Longitudinal analysis of healthy colon establishes aspirin as a suppressor of cancer-related epigenetic aging.

BACKGROUND

Colon cancer (CC) is the third most common cancer worldwide, highlighting the importance of developing effective prevention strategies. Accumulating evidence supports that aspirin use reduces CC incidence. We reported previously that aspirin suppresses age-associated and CC-relevant DNA methylation (DNAm) in healthy colon. Here we addressed the aspirin's effectiveness in longitudinal cohort.

METHODS

We measured genome-wide DNAm in 124 healthy normal mucosa samples taken at baseline (time point 1, t1) and after 10-years follow-up (time point 2, t2) from a longitudinal female screening cohort. We investigated the time-dependent methylation drift in aspirin users and nonusers using multivariable regression and related the modulatory effect of aspirin to colonic epigenome-aging and CC.

RESULTS

Over time, compared to nonusers, long-term (≥ 2 years) aspirin users showed less hypermethylated CpGs (proximal: 17% vs. 87%; distal: 16% vs. 70%) and more hypomethylated CpGs (proximal: 83% vs. 13%; distal: 84% vs. 30%).
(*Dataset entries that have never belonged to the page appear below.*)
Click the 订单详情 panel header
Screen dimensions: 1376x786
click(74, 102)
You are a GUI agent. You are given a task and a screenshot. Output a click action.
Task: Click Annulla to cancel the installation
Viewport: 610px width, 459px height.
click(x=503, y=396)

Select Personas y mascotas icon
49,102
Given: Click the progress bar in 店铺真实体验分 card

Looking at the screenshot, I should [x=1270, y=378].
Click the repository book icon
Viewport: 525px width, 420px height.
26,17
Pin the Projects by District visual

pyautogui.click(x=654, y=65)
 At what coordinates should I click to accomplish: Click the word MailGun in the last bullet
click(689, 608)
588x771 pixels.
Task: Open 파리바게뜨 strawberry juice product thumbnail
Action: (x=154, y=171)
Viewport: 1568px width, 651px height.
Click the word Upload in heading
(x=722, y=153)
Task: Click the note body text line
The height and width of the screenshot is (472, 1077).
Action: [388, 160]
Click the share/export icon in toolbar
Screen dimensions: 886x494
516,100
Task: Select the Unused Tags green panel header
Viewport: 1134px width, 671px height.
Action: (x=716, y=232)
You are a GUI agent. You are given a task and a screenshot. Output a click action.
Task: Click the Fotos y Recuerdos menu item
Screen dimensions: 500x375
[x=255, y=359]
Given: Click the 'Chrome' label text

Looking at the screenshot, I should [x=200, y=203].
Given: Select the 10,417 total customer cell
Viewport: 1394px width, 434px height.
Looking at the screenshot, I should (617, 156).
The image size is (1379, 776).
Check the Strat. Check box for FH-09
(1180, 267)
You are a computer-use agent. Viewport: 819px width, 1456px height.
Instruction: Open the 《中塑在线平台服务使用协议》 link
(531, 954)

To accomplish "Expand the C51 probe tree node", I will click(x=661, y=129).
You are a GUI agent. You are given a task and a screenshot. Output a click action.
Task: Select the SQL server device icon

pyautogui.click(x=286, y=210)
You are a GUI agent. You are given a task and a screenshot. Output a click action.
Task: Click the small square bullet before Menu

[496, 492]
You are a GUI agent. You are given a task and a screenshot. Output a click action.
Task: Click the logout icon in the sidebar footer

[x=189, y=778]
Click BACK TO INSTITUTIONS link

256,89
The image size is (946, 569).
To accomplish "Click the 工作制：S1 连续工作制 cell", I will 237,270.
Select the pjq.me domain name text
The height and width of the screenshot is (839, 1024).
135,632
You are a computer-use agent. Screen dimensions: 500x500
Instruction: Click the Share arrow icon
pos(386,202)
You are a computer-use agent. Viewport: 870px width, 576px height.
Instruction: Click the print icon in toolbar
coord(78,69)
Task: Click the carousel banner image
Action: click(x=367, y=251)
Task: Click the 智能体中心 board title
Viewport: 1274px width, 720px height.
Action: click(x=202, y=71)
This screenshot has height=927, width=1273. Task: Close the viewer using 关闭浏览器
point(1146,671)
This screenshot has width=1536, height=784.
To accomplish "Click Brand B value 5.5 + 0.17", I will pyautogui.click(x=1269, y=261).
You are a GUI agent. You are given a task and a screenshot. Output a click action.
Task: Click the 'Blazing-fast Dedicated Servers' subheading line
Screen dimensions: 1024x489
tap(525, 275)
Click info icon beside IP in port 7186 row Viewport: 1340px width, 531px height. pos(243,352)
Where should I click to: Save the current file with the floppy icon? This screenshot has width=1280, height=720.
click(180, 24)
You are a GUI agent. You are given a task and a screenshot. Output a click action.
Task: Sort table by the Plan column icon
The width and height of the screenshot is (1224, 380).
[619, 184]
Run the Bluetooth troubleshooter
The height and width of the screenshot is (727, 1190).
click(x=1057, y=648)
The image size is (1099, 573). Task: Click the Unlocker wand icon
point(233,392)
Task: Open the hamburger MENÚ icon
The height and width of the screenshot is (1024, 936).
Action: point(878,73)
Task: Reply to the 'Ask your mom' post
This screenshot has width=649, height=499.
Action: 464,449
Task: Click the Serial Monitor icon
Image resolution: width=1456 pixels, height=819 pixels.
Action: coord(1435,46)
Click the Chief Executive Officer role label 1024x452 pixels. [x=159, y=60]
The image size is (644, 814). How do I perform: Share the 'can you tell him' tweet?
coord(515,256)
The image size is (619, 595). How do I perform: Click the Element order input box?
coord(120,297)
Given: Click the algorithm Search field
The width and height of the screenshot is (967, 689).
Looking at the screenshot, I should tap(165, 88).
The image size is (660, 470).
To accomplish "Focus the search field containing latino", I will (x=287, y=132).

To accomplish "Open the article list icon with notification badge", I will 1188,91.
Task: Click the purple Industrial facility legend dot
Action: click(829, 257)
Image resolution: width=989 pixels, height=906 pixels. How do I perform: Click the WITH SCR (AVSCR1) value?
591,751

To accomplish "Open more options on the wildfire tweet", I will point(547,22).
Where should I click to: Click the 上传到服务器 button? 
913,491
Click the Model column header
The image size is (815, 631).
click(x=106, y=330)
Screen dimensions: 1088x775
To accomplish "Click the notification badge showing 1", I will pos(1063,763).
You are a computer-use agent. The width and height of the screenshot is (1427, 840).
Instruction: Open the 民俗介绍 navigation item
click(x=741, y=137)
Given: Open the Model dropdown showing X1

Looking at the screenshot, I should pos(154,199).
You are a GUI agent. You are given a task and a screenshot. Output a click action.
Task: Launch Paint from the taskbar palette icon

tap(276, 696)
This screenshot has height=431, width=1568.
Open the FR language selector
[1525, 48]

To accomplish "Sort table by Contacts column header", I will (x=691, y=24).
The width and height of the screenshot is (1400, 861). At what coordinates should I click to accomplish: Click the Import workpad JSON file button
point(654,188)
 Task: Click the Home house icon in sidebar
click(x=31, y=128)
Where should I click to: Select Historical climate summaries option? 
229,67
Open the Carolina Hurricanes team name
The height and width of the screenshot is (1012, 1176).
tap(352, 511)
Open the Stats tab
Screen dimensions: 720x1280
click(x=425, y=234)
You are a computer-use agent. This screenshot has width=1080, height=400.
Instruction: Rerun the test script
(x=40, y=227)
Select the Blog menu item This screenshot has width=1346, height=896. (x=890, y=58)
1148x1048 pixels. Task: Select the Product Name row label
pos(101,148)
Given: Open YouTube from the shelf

Overall, users showed 2% (P = 0.02) less mean methylation levels than nonusers in proximal colon and displayed repressed methylation age (mAge). Methylation loss in users occurred at several CC-specific tumor suppressors that gained methylation in nonusers. Methylation loss in users effected genes involved in immune system and inflammation, while methylation gain in nonusers effected genes involved in metabolism.

CONCLUSIONS

This is the first longitudinal study demonstrating effectiveness of aspirin-use in suppression of age-related and CC-relevant hypermethylation in the normal colon. These findings provide a rationale for future studies to evaluate loci that may serve as markers to identify individuals that will benefit most from aspirin and hence increase its efficiency in CC prevention and therapy.